In November, armed assailants attacked the capital’s Central Prison and freed Moussa Dadis Camara, who led Guinea between 2008 and 2010, having come to power via a coup.

Camara, who was re-arrested, was incarcerated for his alleged role in the deaths of dozens of protesters in 2009.

Meanwhile, China has made significant investments in Guinea.

In one of the most lucrative investments, in 2023, the state-owned China Baowu Steel Group signed a multimillion dollar investment agreement with Winning Consortium Simandou to develop Blocks 1 and 2 of the Simandou project.

It is a major natural resources and infrastructure project in Guinea and rated as one of the world’s biggest untapped reserves of high-grade iron ore as well as one of Africa’s largest mining projects.

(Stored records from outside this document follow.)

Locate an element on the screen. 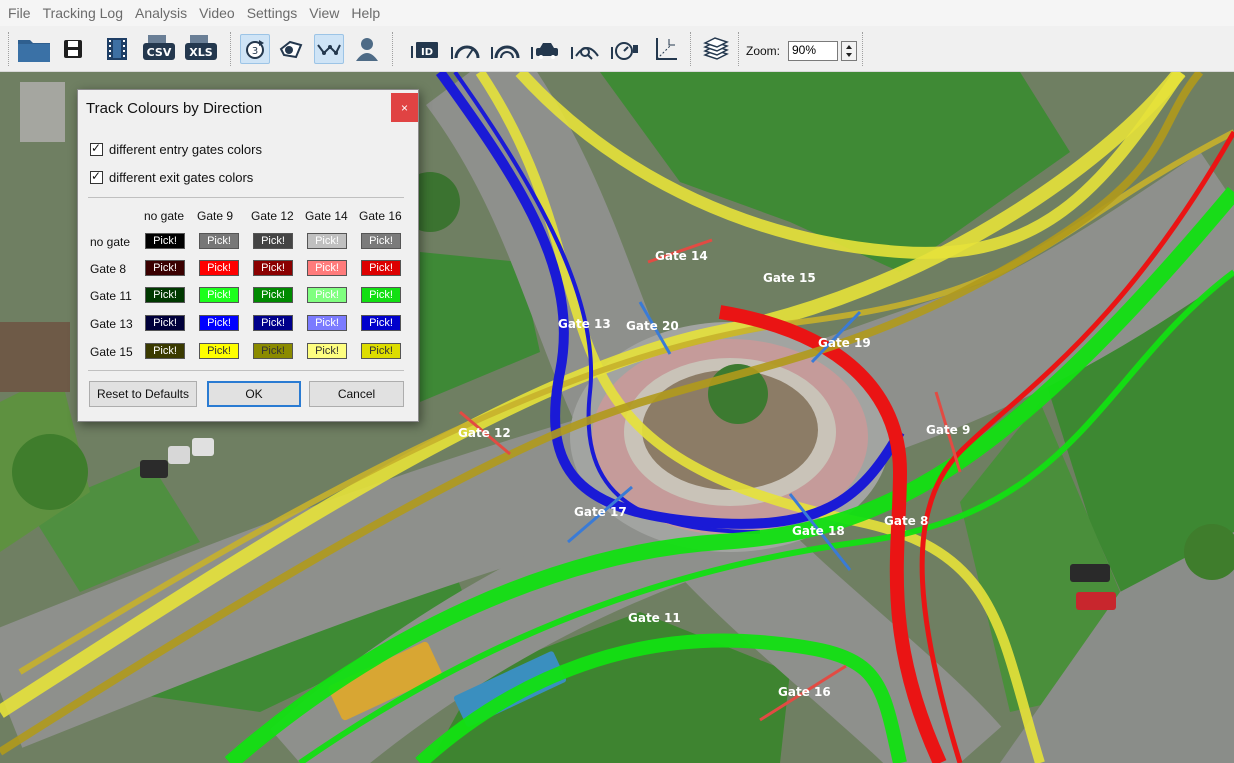  row-header: no gate is located at coordinates (110, 242).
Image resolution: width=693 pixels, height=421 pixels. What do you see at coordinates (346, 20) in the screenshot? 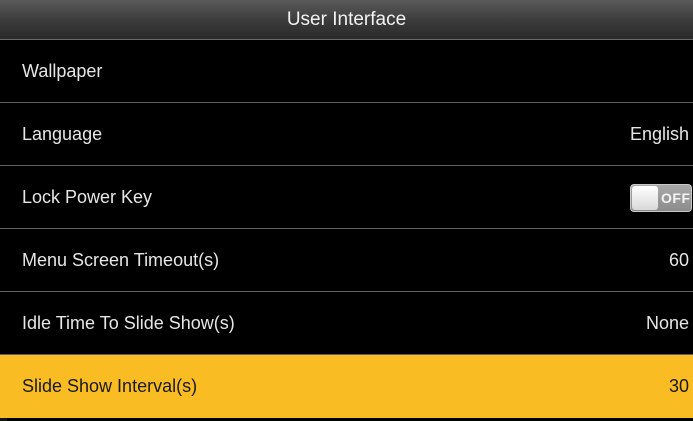
I see `page-title: User Interface` at bounding box center [346, 20].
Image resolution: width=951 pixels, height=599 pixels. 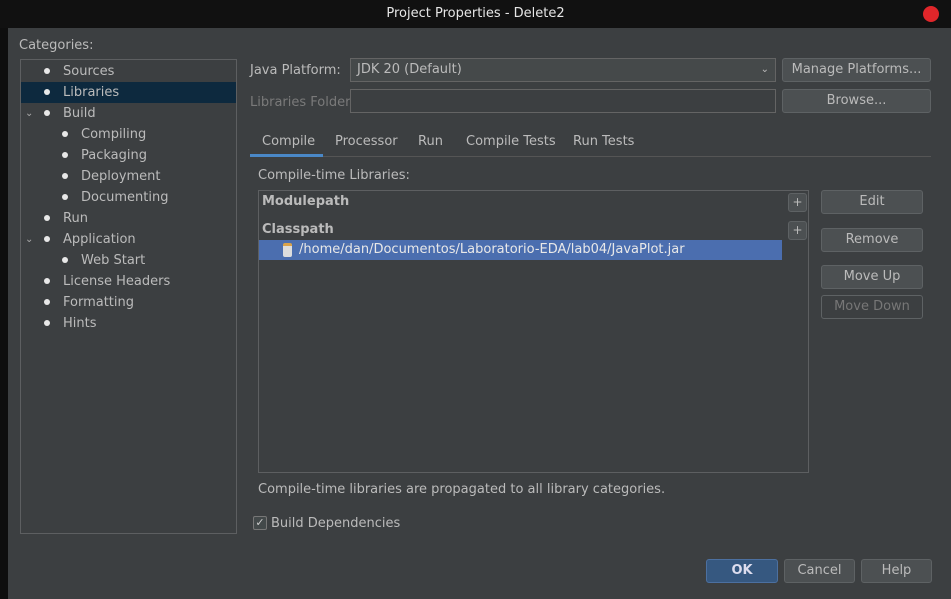 I want to click on categories-label: Categories:, so click(x=56, y=46).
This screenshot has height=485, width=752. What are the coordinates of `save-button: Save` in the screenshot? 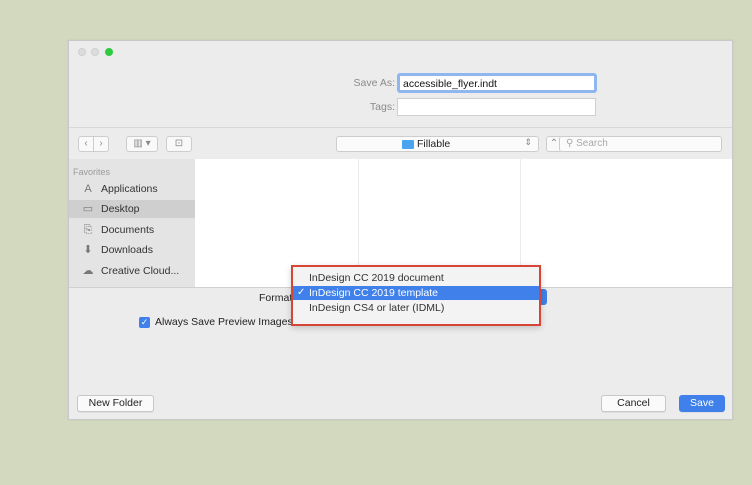 It's located at (702, 404).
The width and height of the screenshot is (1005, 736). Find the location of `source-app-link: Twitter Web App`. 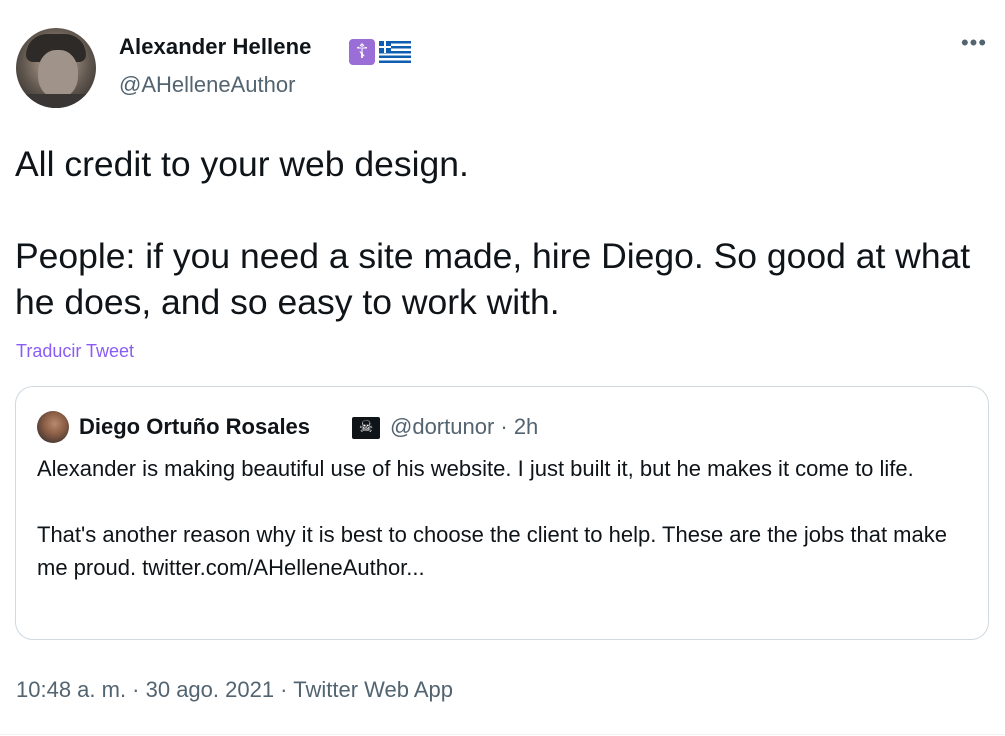

source-app-link: Twitter Web App is located at coordinates (373, 690).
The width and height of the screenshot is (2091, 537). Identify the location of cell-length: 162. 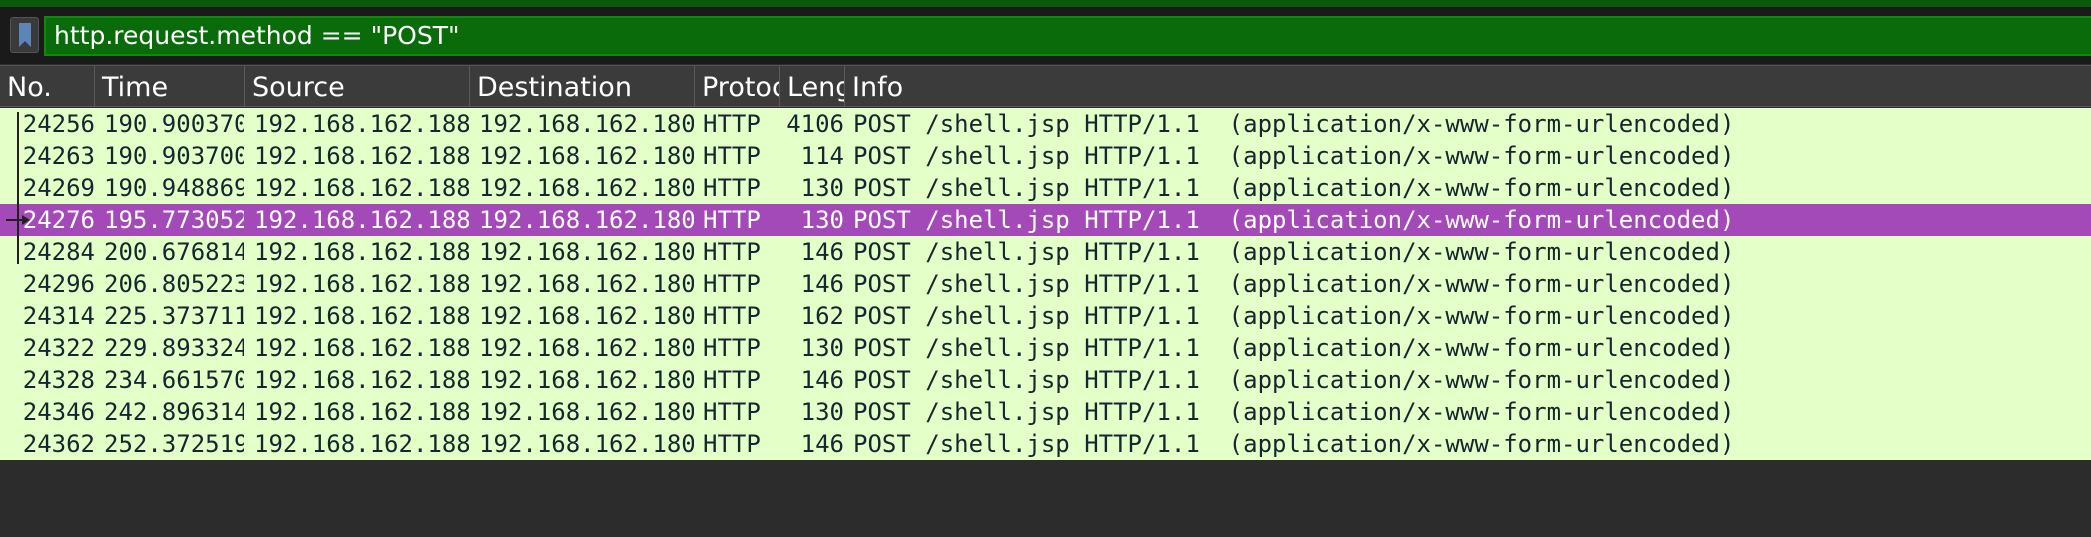
(822, 316).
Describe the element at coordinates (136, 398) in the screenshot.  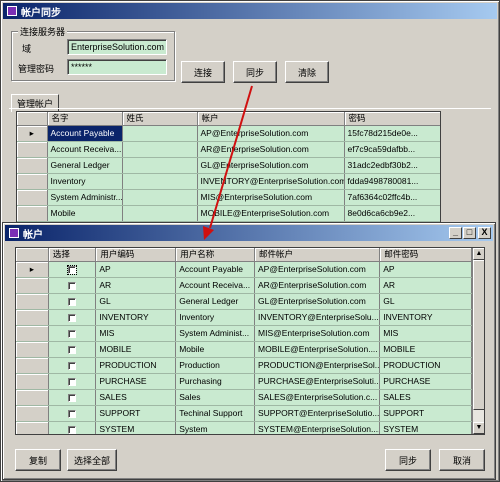
I see `cell-user-code: SALES` at that location.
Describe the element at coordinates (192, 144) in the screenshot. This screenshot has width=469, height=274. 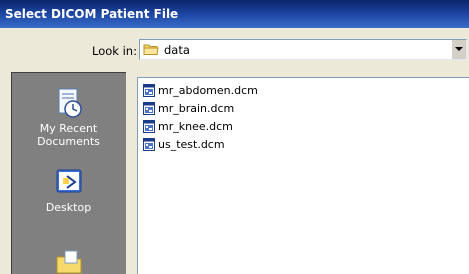
I see `file-name: us_test.dcm` at that location.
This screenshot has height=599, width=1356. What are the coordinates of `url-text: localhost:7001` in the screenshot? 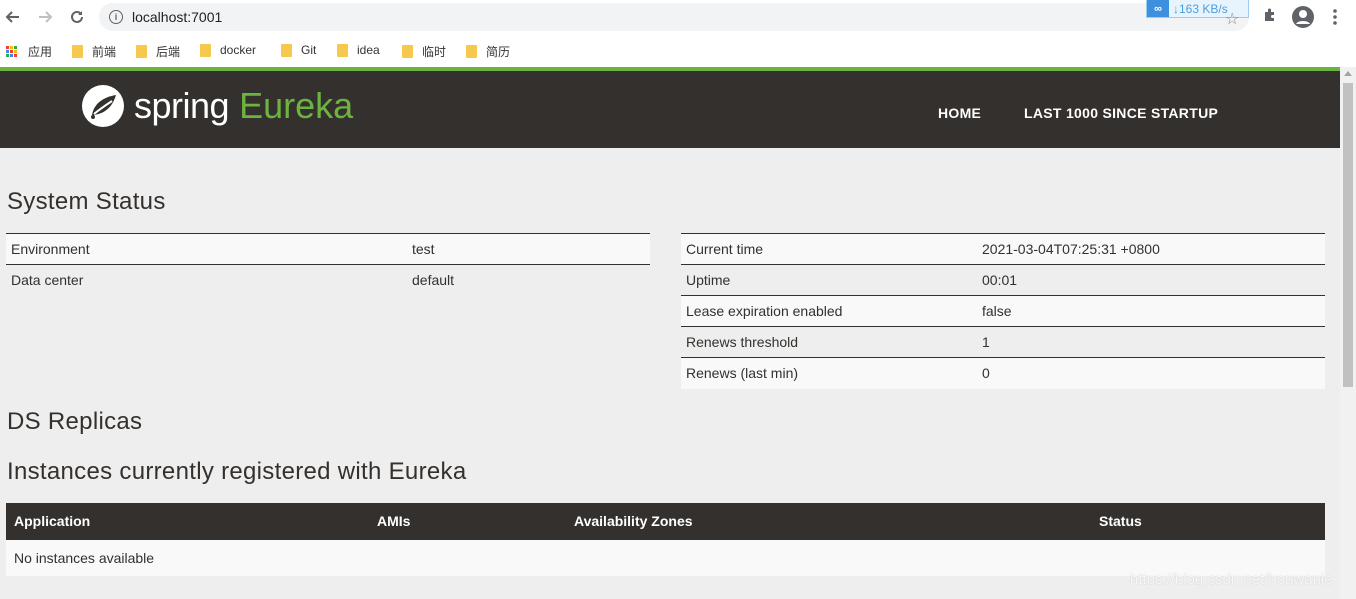 It's located at (178, 17).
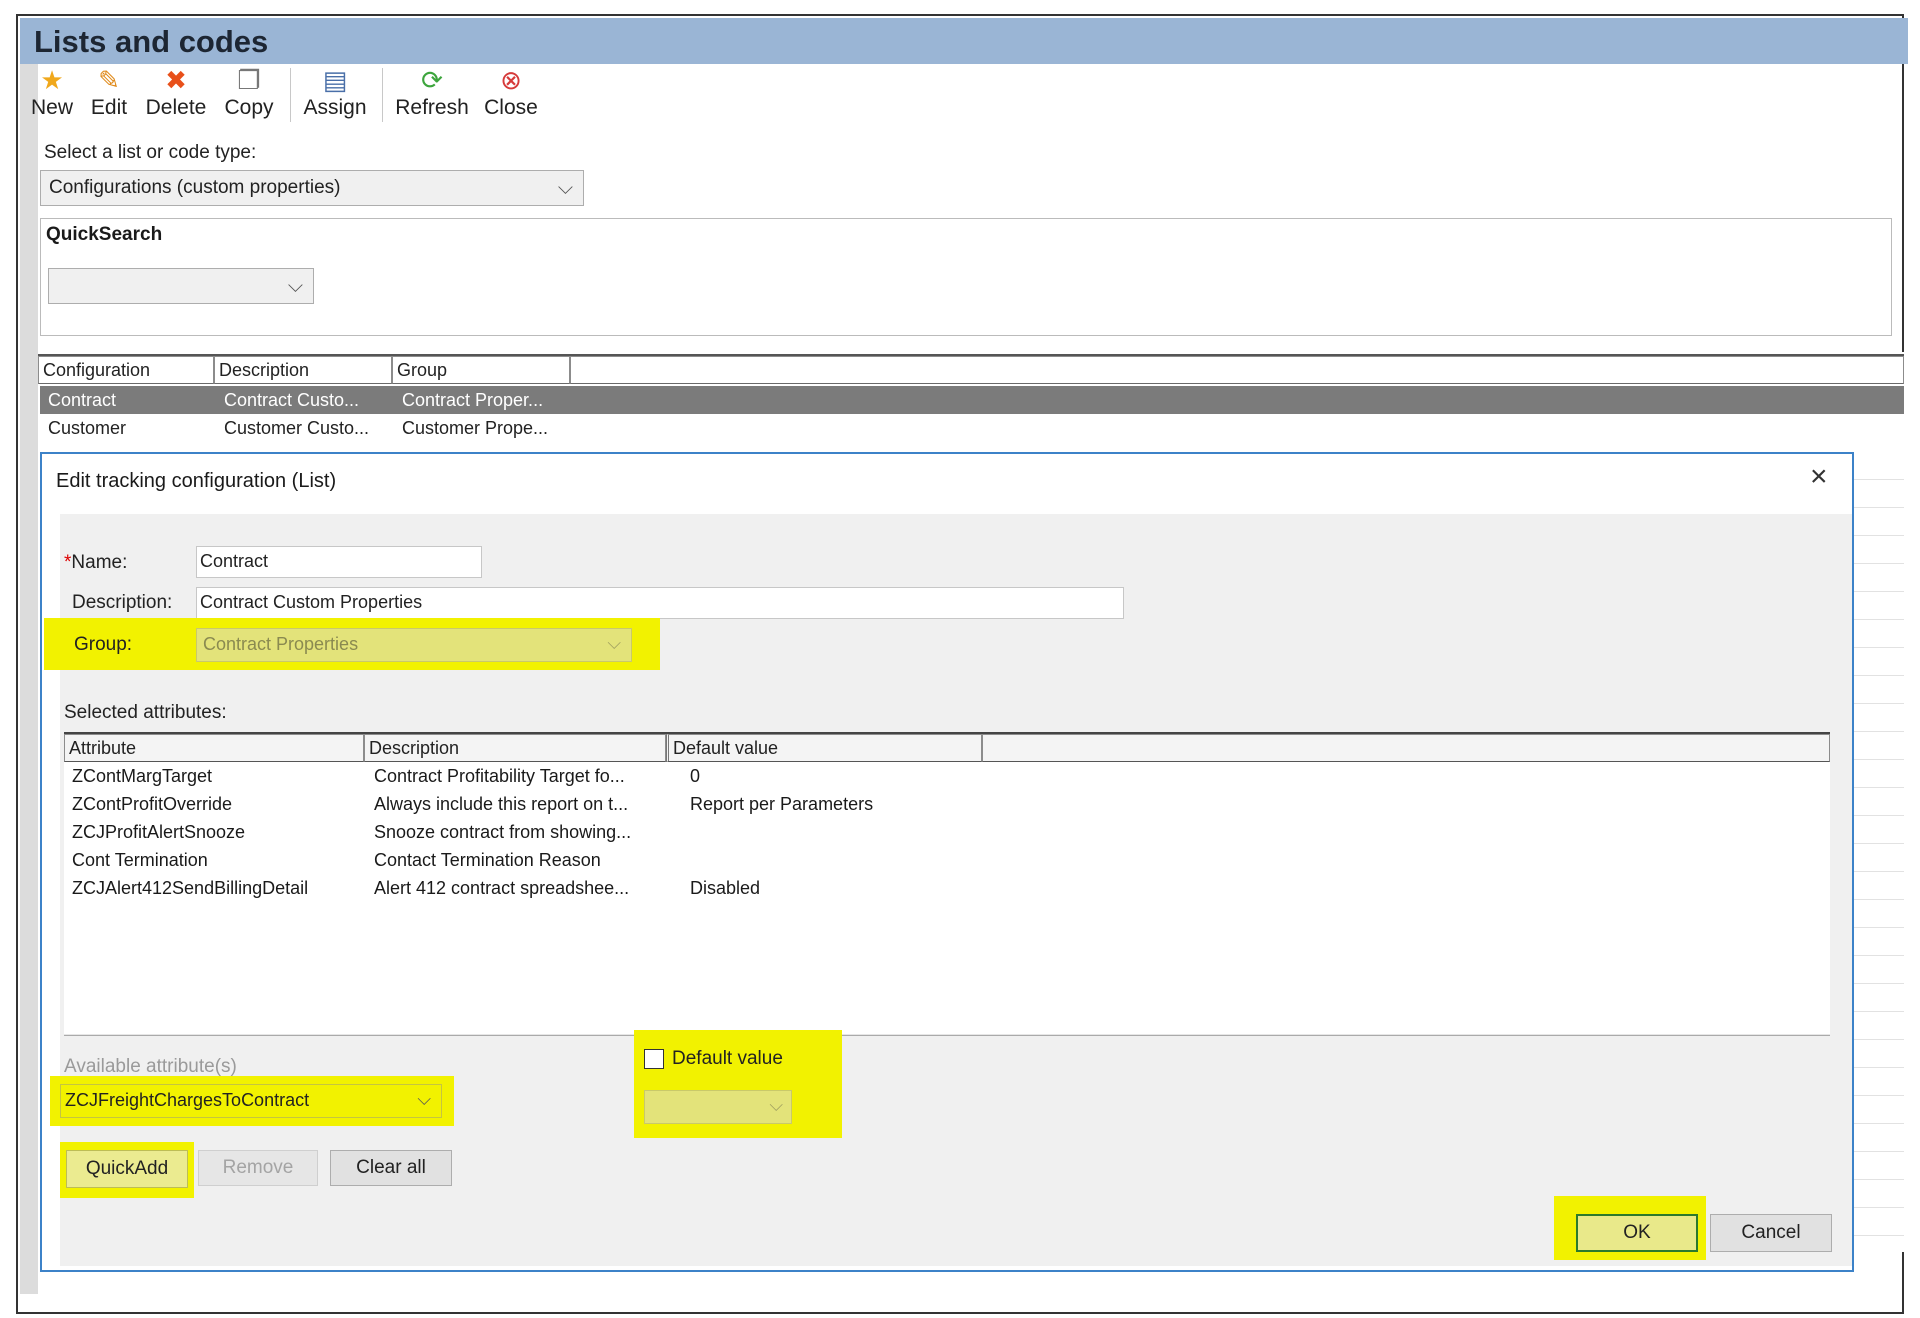  What do you see at coordinates (150, 152) in the screenshot?
I see `list-type-label: Select a list or code type:` at bounding box center [150, 152].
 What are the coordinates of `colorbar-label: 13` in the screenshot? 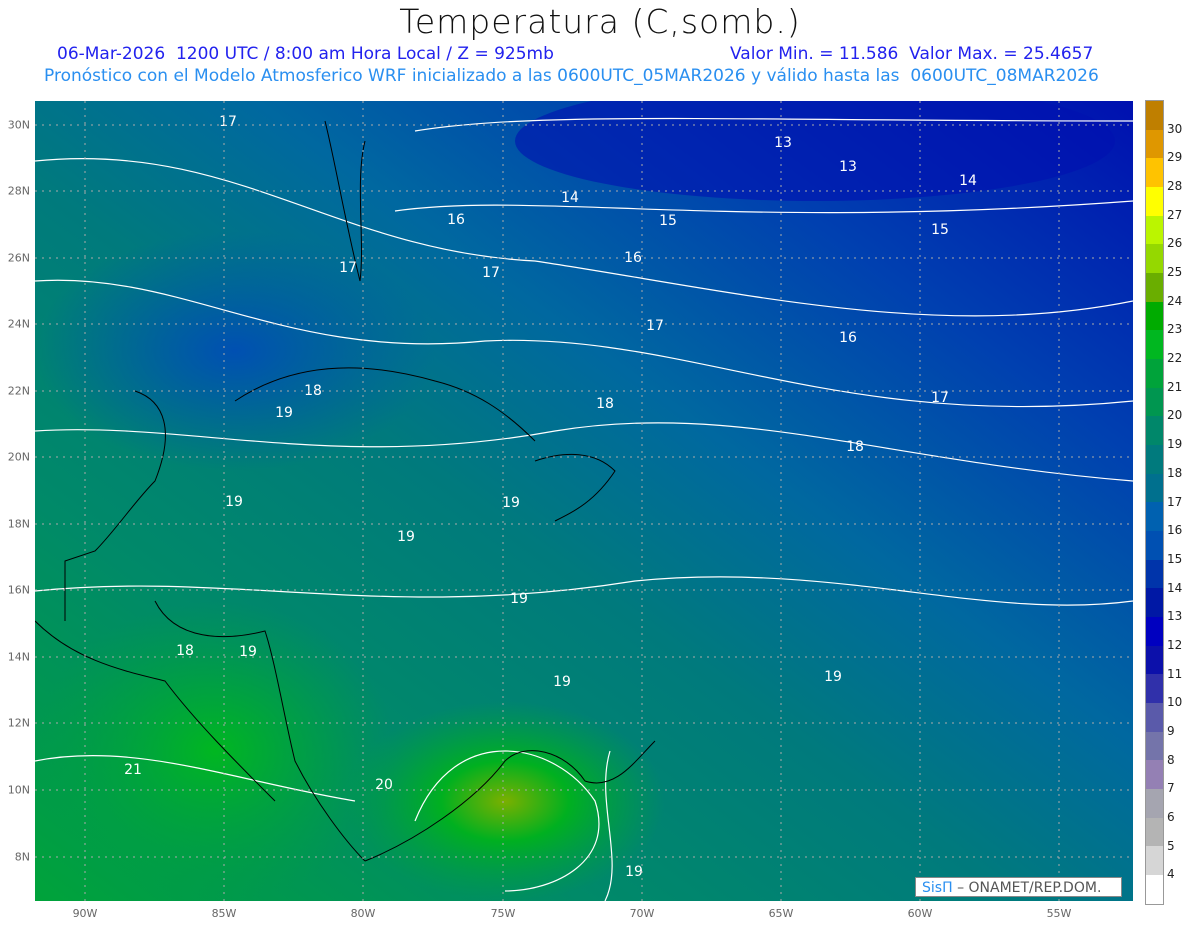 It's located at (1175, 616).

Simandou is seen as key in reducing China’s reliance on supplies from Australia.

In addition, about half of China’s imports of bauxite, a mineral used to make aluminum, are from Guinea.

Earlier in February, Ambassador to Guinea, Huang Wei, met Chairman of the National Transitional Council of Guinea, Dansa Kouruma, to exchange views on bilateral cooperation projects and other issues of common concern.

Wei noted the China-Guinea ties had a long history and his country would continue to support the economic and social development of Guinea.

Relations date back to 1959, a year after Guinea’s independence.

“China is willing to work together with Guinea to deepen practical cooperation between the two countries in various fields and benefit the two peoples,” the envoy said.

Kouruma described China as one of Guinea’s most important cooperative partners and expressed gratitude for its long-term selfless assistance to Guinea.

“Guinea is willing to continue to work hard to promote the continuous and in-depth development of the traditional friendly relations between the two countries,” Kouruma said.